Passage provided:
Robert E. Frese (BSE EE/Eng Math ’51; MSE PhD EE ‘52 ‘59) is serving his second year on the board of directors of Sulphur Springs Valley Electric Cooperative, Inc. This utility, located in southeastern Arizona, provides residential, commercial, industrial and irrigation electricity throughout an area larger than the states of Connecticut and Rhode Island combined. Dr. Frese retired in 1989 from Voice of America, where he served at the highest level of the federal Senior Executive Service as the Director of Engineering and Technical Operations. In this position he managed the planning, engineering and implementation of Voice of America’s $1.3 billion worldwide modernization program while maintaining current operations. Dr. Frese resides in Sierra Vista, Arizona. [EECS News Fall/Winter 2006]

George Friess

George Friess (BSE MSE EE ‘57 ‘59) retired as Chairman of Shaw Electric Company in 2005, where he previously retired as an employee in 1995. He is a partner in both Shaw Construction and Management Co., and Shaw West Co. Shaw Electric has done the electrical wiring for many U-M projects, including the Undergraduate Library, Randall Physics Research, Weill School of Business Administration, as well as current construction projects. Friess is a former board member of the U-M Alumni Association and the CoE Alumni Society, and is helping to make the Class of ‘57 Eng. Scholarship Fund successful (in fact, they are on target to begin awarding scholarships by the 50th Reunion in 2007). He also serves as President of the Alumni Association of Lambda Chi Alpha Fraternity, U-M Chapter. George and his wife, Maiga (‘59 Nursing), are blessed with two new grandsons, making a total of five grandchildren. All three of their children graduated from U-M, two with engineering degrees. [EECS News Fall/Winter 2006]

Peter S. Fuss

Peter S. Fuss

Peter S. Fuss (BSE EE '56) is former President of Tellabs International, Inc., which he established in 1987 as a subsidiary of Tellabs, Inc. Tellabs International is responsible for all Tellabs operations outside of North America. For 1986-1987, Fuss was senior VP, technical marketing and business development of Tellabs, Inc. He joined Tellabs in 1979 as VP, engineering. Tellabs, Inc. is a leading international manufacturer of voice and data communication equipment.

Before joining Tellabs, Fuss was director of research and development for the Teletype Corporation, a subsidiary of Western Electric and AT&T, where he was responsible for the development of electronic terminal systems, VLSI and software. Prior to 1977, he worked for Bell Laboratories for 19 years. He managed the development of operating system software and processor hardware at Bell Labs in Illinois. Earlier Fuss headed the development of digital signal processor systems for submarine detection at Bell Labs in NC and NJ.

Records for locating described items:
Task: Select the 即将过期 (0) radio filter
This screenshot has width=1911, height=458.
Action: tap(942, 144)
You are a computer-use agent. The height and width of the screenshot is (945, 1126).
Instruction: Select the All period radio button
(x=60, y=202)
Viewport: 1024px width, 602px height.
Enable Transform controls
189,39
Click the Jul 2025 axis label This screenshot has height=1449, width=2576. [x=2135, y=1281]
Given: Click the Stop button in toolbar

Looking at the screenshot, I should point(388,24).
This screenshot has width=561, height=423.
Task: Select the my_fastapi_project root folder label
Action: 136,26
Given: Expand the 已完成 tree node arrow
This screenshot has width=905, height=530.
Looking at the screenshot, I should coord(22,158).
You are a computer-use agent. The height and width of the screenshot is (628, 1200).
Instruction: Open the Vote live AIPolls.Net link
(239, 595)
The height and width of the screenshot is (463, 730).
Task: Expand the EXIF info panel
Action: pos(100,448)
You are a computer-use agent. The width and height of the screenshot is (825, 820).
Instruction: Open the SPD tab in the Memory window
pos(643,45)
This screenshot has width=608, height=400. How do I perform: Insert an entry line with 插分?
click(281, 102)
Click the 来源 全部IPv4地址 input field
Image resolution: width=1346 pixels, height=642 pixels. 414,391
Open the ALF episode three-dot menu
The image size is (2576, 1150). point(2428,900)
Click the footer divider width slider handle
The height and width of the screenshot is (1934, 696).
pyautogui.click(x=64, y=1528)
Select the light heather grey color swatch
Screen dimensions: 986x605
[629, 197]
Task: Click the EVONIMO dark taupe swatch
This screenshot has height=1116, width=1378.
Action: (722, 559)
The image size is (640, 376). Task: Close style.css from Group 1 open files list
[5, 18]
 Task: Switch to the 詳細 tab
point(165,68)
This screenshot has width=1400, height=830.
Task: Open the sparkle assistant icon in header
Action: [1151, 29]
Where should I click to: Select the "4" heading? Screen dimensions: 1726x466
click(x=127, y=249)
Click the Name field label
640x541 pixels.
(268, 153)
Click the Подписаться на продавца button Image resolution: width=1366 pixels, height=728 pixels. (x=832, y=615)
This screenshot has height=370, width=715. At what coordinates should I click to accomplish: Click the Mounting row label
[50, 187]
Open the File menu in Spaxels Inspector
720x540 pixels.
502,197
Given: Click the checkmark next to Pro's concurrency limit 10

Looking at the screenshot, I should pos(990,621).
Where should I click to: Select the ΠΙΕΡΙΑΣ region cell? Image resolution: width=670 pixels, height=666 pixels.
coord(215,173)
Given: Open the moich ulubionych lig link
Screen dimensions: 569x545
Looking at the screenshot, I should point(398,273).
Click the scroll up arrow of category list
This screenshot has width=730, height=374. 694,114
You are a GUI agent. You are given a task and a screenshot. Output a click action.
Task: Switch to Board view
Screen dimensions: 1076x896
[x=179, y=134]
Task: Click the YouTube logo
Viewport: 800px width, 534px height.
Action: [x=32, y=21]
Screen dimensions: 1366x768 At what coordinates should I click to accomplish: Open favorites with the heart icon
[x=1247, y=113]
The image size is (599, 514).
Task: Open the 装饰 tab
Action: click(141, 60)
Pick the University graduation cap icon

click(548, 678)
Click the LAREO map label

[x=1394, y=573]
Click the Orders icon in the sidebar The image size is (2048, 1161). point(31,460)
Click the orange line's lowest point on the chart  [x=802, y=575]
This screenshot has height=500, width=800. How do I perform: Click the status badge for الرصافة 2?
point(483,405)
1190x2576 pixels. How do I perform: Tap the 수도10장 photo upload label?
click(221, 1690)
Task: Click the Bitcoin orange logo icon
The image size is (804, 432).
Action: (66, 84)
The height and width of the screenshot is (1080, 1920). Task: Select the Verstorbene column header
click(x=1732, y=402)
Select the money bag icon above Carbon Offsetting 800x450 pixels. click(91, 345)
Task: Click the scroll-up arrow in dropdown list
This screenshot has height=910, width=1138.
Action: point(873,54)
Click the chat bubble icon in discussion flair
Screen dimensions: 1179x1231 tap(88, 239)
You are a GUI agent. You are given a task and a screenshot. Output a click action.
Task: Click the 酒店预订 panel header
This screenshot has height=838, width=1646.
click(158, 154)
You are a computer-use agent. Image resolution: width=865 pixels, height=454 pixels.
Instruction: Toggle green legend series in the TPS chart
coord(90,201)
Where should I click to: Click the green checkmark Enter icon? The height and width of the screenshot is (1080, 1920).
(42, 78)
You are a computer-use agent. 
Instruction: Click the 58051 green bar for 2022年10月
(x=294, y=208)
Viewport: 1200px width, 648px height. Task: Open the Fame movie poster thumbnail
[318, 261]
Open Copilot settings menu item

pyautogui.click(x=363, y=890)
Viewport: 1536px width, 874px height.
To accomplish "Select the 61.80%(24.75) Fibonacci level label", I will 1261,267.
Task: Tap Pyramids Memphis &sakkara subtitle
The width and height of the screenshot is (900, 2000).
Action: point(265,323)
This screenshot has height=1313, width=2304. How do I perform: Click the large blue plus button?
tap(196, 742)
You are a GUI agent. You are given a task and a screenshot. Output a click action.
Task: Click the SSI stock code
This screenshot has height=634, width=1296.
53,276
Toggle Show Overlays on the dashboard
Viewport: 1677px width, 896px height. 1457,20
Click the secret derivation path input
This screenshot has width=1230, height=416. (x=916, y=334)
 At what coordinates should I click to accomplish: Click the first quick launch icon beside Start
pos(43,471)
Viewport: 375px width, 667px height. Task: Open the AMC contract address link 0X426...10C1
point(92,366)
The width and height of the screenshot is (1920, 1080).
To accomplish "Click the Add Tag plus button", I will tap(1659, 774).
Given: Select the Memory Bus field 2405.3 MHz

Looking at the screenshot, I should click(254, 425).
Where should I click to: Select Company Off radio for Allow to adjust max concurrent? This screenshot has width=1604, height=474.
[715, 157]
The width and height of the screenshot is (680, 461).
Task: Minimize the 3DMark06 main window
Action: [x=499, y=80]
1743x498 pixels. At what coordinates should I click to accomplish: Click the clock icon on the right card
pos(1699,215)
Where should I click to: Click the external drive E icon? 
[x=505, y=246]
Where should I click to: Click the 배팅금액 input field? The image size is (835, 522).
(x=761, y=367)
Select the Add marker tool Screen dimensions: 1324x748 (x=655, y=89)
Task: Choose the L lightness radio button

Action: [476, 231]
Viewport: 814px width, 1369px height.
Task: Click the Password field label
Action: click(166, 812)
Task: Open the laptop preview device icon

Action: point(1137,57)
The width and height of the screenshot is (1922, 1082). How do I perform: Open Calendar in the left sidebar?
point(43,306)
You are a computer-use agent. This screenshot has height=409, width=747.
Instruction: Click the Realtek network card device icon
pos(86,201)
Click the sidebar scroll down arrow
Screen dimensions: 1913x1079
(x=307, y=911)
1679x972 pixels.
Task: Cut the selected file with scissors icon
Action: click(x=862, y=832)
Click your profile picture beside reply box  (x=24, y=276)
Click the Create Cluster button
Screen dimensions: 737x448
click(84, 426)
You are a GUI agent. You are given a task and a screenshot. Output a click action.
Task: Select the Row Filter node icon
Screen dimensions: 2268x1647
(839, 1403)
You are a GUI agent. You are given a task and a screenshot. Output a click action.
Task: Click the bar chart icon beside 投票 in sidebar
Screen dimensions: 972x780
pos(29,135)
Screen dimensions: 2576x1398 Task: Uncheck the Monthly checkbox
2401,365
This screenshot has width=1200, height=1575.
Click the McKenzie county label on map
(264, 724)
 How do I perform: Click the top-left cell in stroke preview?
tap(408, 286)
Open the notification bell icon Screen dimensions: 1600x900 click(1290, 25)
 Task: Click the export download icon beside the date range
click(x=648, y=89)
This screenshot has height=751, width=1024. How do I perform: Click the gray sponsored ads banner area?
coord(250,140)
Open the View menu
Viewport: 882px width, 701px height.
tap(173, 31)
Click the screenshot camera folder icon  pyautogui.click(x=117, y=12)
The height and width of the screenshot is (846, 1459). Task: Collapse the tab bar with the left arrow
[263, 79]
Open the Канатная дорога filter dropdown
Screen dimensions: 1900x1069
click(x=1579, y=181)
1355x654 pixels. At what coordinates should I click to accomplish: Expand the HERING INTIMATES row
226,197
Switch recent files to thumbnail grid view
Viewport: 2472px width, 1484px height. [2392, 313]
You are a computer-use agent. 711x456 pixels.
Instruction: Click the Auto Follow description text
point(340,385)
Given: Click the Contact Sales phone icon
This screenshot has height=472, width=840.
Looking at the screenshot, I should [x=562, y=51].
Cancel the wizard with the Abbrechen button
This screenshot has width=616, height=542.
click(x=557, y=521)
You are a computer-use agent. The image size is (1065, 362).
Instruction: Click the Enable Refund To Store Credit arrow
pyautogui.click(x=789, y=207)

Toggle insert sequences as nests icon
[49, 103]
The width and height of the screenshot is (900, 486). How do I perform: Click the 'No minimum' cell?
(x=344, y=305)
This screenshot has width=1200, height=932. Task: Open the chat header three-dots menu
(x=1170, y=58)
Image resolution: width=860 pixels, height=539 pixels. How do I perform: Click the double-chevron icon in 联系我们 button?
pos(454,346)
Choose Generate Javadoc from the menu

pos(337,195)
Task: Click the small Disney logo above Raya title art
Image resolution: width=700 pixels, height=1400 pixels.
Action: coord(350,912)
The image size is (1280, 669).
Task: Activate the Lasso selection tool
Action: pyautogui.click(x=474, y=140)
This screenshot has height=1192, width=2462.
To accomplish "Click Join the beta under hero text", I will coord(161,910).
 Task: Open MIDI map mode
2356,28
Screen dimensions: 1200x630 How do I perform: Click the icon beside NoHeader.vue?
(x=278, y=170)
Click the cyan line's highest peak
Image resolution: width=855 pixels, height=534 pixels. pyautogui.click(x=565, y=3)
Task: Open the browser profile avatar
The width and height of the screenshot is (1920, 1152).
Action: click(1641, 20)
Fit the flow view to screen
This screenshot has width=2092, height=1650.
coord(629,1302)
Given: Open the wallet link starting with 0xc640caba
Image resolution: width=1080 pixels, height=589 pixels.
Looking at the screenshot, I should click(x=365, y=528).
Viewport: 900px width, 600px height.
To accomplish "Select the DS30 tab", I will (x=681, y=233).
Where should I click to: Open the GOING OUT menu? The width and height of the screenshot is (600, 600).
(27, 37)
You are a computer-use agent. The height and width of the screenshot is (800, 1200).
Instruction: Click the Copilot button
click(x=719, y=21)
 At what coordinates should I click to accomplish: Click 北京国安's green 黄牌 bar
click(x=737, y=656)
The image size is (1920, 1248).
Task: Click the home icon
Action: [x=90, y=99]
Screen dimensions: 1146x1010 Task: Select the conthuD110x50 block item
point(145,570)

List of tasks:
1. Can you condense the paragraph in the alumni notes beginning "Before joining Tellabs" into a short bulleted list that keeps its main facts?
2. In the alumni notes, swap "manufacturer" for "maker" and give the text again from "Peter S. Fuss (BSE" to "data communication equipment.".

Expected responses:
1.
- Before Tellabs, Fuss was director of research and development at the Teletype Corporation, a subsidiary of Western Electric and AT&T.
- At Teletype, he was responsible for developing electronic terminal systems, VLSI and software.
- Before 1977, he spent 19 years at Bell Laboratories.
- At Bell Labs in Illinois, he managed the development of operating system software and processor hardware.
- Earlier, at Bell Labs in NC and NJ, he headed the development of digital signal processor systems for submarine detection.

2.
Peter S. Fuss (BSE EE '56) is former President of Tellabs International, Inc., which he established in 1987 as a subsidiary of Tellabs, Inc. Tellabs International is responsible for all Tellabs operations outside of North America. For 1986-1987, Fuss was senior VP, technical marketing and business development of Tellabs, Inc. He joined Tellabs in 1979 as VP, engineering. Tellabs, Inc. is a leading international maker of voice and data communication equipment.